(Collected data)
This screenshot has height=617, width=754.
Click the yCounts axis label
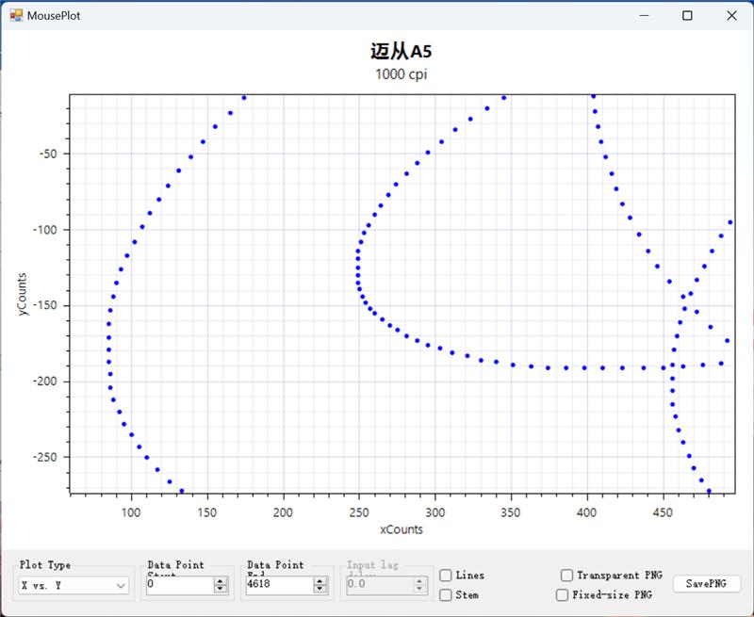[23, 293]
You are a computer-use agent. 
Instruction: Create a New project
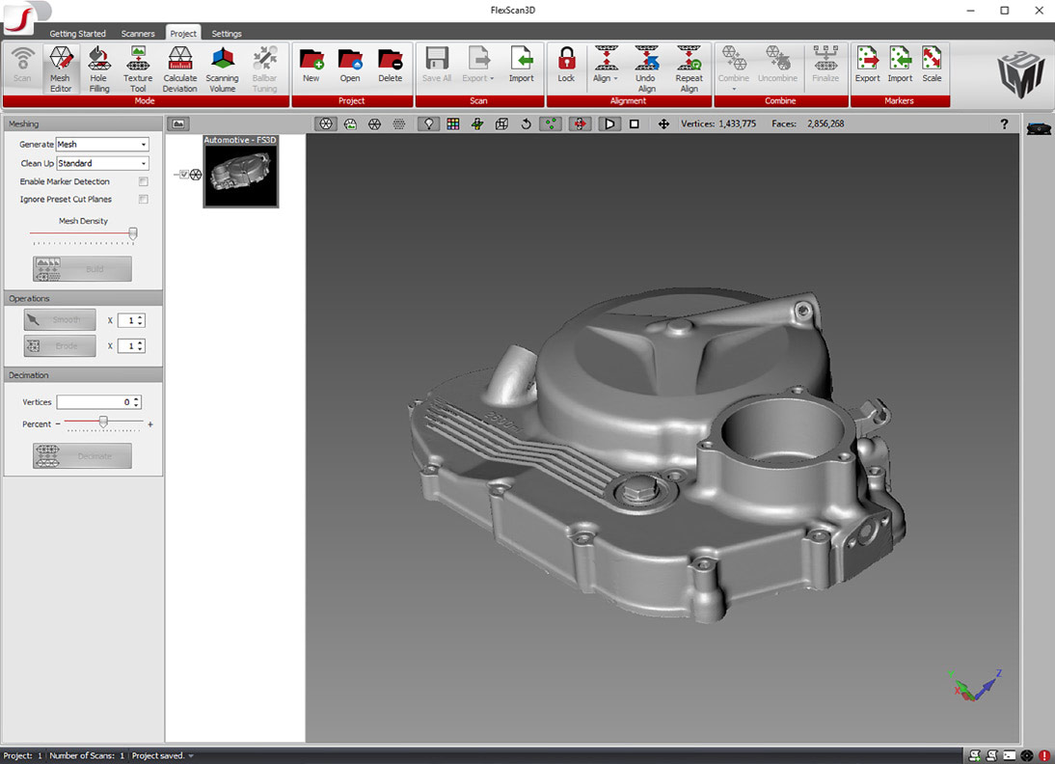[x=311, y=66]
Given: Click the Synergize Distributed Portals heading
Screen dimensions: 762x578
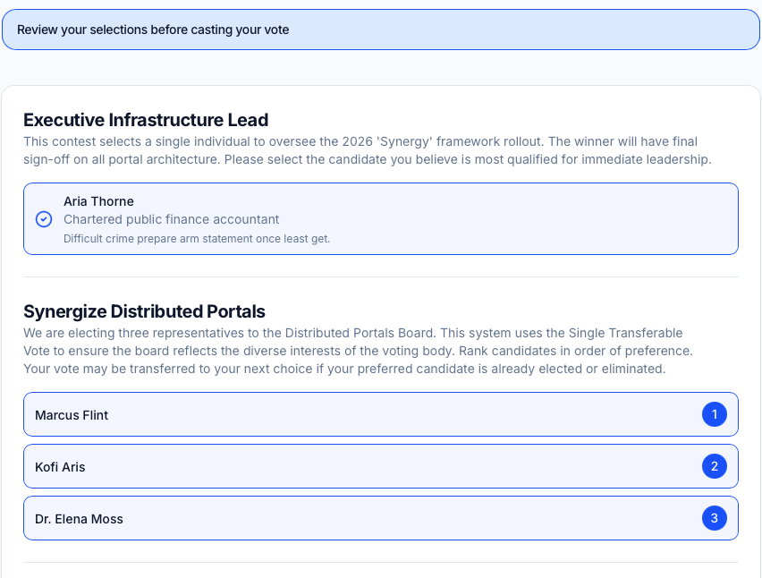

### Task objective
Extract, word for word, every line from the one containing "Click the yCounts axis label" to the end of the data above, both ends included, and leave out the pictures.

### Response
Click the yCounts axis label
[23, 293]
You are a computer-use agent. 
Instruction: Create a New project
[x=311, y=66]
Given: Click the Synergize Distributed Portals heading
Screen dimensions: 762x578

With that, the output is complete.